村人達総出でアカネを探すも見つからず、遂に空が白み始めた。
このレオンとアカネのカップルは村でも有名なバカップルで、まず、アカネが自ら失踪するような事はない。そして、何よりも荒らされた跡のあった家。明らかに、第三者が家を荒らし、アカネを連れ去ったに違いなかった。
村人達の胸に暗い予感が過ぎる中、王都へと向かう道に、多数の馬の蹄の跡が在るのが発見された。
「アカネ……」
呆然とするレオンに、渇をいれたのは、レオンの母、アイリーンだった。
「しっかりおし、この馬鹿息子!!」
――ゴンッ!!
「いっ!?」
振り下ろされた母の鉄拳に、レオンは頭を抱えて蹲る。
「何、こんな所でちんたらしてんだい! さっさとアカネを助けに行っておいで!!」
母の一喝に、レオンはのろのろと顔を上げる。
「けど、何処へ行ったのか……」
息子の弱音に、アイリーンは眉根を寄せる。
「アンタ、ええと、確か『ケッコンユビワ』に迷子防止のために追跡魔法をかけたんだろう?」
あっ、と光明を見出したように、表情に少し明るさを取り戻した息子にアイリーンは苦笑する。
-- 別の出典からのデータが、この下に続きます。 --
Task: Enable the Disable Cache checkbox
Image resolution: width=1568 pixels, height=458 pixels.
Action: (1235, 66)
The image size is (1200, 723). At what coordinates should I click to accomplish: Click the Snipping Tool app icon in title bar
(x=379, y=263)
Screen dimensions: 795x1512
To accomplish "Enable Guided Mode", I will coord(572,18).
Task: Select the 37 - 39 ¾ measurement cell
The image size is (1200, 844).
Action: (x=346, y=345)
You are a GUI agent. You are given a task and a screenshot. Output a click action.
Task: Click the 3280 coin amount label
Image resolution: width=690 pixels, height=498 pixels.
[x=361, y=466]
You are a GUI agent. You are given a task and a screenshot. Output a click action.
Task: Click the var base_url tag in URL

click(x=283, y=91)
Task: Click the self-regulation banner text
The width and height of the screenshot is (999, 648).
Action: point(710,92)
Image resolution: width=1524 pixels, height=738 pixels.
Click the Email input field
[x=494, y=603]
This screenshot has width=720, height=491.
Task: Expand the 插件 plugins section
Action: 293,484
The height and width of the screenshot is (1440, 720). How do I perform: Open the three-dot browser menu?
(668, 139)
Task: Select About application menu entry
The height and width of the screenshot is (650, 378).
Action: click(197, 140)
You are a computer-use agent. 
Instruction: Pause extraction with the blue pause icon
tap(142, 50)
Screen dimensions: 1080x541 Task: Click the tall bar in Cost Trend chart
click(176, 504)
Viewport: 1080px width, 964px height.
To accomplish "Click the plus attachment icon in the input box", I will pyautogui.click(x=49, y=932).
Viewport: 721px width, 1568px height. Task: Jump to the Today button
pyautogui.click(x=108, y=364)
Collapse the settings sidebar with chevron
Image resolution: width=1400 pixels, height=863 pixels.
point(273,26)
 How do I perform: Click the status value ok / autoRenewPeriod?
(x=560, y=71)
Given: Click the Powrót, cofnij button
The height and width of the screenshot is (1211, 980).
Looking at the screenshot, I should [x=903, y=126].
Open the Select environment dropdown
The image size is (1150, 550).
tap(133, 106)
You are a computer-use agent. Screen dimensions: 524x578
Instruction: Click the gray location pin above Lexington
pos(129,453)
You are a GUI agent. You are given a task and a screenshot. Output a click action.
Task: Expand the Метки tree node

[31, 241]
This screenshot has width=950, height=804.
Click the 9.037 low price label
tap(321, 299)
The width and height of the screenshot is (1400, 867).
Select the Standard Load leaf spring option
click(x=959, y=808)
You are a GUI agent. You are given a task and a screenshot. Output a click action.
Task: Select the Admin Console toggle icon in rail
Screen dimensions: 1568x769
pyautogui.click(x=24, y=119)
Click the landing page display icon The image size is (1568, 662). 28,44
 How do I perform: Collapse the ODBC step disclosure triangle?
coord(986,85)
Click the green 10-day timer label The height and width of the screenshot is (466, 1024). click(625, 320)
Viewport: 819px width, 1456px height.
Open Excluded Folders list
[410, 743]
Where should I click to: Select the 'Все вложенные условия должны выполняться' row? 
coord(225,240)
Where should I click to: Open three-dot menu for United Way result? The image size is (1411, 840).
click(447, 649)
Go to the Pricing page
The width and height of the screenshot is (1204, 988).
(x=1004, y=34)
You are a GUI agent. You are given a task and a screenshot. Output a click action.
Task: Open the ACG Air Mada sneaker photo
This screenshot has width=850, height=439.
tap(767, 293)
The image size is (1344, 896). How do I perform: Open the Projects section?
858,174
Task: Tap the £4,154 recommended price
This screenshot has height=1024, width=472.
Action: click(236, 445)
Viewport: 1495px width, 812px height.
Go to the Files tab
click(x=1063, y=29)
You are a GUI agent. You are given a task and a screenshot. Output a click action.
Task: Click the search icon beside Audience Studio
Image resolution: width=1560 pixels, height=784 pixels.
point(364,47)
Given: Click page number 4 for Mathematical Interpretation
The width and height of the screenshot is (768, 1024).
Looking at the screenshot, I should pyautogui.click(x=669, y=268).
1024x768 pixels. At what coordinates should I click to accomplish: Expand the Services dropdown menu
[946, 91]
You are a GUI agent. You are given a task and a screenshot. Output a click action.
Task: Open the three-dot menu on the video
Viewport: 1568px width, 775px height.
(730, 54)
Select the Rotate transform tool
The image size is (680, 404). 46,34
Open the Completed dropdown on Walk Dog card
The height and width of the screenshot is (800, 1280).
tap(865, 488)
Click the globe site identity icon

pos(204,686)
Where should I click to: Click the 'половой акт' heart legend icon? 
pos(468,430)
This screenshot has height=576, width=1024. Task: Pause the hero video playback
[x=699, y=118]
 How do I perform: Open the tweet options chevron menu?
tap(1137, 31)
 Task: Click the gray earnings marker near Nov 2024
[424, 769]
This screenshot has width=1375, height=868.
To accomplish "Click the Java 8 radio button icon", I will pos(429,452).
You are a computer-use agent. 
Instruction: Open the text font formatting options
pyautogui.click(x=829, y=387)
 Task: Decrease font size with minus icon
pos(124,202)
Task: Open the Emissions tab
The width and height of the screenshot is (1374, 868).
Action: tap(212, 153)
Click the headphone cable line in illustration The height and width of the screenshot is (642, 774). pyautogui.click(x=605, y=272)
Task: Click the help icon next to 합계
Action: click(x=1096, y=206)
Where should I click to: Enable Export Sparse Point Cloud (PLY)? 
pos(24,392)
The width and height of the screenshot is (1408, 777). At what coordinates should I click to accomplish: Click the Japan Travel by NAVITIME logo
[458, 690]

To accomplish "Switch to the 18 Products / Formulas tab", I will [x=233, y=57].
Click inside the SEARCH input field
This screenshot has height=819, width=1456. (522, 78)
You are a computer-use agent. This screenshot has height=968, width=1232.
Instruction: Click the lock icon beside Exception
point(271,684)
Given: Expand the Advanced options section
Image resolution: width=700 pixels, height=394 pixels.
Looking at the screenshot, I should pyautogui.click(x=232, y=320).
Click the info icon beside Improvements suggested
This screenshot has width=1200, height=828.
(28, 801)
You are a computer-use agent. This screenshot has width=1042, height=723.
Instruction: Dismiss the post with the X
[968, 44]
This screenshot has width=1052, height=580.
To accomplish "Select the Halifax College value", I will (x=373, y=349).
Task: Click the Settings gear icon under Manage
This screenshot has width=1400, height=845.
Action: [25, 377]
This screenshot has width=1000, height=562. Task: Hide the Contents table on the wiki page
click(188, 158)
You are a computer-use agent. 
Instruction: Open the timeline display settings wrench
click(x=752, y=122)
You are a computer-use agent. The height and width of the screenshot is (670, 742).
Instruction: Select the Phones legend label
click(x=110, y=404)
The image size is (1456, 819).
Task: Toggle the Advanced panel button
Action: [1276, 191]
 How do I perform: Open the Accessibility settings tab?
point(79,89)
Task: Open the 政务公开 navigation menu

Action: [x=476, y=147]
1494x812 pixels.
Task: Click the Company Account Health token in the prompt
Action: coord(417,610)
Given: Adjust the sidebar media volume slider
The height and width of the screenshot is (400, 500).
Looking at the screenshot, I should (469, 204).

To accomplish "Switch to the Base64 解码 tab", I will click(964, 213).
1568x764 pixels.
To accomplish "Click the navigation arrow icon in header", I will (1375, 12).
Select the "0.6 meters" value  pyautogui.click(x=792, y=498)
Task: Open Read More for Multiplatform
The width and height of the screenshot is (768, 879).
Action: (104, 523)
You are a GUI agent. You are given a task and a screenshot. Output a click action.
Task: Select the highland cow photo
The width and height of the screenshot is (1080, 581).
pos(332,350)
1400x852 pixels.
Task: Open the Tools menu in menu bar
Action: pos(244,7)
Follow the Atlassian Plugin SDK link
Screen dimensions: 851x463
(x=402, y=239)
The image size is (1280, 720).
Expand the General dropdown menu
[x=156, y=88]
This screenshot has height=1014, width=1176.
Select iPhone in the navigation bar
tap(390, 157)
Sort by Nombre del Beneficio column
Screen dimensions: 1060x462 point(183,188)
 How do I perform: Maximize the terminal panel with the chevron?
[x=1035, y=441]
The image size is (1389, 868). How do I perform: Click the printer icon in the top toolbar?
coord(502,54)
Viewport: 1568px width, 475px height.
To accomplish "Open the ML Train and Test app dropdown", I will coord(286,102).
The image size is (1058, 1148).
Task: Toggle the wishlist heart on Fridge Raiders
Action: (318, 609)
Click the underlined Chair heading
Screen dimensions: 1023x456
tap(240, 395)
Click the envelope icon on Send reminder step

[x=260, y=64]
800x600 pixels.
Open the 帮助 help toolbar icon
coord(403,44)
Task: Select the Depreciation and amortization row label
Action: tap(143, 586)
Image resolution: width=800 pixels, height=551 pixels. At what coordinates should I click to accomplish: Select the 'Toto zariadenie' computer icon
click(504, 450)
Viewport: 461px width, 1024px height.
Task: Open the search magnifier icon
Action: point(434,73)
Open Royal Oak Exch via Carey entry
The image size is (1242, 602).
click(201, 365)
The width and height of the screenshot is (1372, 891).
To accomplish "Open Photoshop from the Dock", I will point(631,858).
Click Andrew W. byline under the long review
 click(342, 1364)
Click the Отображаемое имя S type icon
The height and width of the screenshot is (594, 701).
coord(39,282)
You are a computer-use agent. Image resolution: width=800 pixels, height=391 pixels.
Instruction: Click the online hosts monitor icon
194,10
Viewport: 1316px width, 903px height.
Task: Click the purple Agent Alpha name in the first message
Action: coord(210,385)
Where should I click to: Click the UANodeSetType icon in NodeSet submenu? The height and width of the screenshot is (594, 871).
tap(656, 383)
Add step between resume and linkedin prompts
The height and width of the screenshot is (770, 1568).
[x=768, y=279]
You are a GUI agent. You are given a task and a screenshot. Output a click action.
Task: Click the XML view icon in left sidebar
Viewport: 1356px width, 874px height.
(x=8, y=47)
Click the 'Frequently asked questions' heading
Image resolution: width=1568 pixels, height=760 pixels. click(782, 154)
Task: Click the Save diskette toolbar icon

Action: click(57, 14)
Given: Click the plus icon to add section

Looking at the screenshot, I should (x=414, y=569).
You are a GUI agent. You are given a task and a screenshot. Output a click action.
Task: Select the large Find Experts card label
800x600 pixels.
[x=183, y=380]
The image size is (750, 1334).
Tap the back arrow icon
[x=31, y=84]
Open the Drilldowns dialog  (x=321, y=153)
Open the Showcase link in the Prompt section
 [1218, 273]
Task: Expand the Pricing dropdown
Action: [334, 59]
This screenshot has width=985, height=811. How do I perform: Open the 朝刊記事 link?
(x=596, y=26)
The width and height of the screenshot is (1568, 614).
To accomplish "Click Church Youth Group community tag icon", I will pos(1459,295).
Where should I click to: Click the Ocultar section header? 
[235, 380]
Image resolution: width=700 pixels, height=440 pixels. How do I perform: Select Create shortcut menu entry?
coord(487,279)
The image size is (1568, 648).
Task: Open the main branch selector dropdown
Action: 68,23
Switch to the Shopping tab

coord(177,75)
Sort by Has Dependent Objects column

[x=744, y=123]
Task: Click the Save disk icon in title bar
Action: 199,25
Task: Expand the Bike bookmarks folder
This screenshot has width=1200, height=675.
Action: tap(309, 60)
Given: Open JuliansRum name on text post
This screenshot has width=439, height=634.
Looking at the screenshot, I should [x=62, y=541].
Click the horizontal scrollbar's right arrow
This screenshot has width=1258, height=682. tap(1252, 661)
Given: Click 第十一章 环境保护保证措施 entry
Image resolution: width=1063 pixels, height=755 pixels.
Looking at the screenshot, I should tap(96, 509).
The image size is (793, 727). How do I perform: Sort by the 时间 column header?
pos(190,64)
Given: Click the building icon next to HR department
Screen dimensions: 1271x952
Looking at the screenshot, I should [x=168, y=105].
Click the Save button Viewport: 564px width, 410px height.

「アカネの事だ。攫われたって、上手くやるだろうさ。アンタの仕事はさっさとアカネを助ける事だ。さあ、分かったら早く迎えに行っておいで!」
「わかった!」
急いで荷造りするために家へと飛んで帰る息子に、アイリーンは息を吐き、地平線の向こうから顔を出した太陽に向かい、胸の前で指を組み、祈った。
「太陽神ファーラよ。どうか、アカネを守り、無事にお返しください……」
祈るアイリーンを目にした村人達は、次々に指を組み、祈った。
――どうか、アカネが無事でありますように……。
* *
目を覚ましたアカネが見たものは、知らない天井だった。
まるで霞がかかったようにぼんやりとした頭を振り、アカネは眠気を振り払う。
そして、身を起こし、改めて周囲を見遣ると、其処にあったのは、シミ一つ無い白い壁に、ロココ調の高そうな家具。活けられた薔薇は美しく、豪奢。
明らかに、自分達夫婦の愛の巣ではなかった。
「ここ、何処……?」
呆然とするアカネは、何故こんな事になっているのか、どうして自分が此処に居るのか思い出そうと記憶を掘り返す。
そう、確か、あの初夜。
レオンが魔物退治に借り出され、めくるめく愛の夜をもんもんと妄想していたら、何か……、そう、何か良い匂いがしてきて、急に眠気が襲ってきたのだ。
そして、目を覚ましてみれば、木で作られた簡素なベッドではなく、天蓋付きの大きく豪華なベッドで寝ていた、と……。
「……何で?」
アカネのその疑問の答えを持つ者が現れるのは、それから五分後の事だった。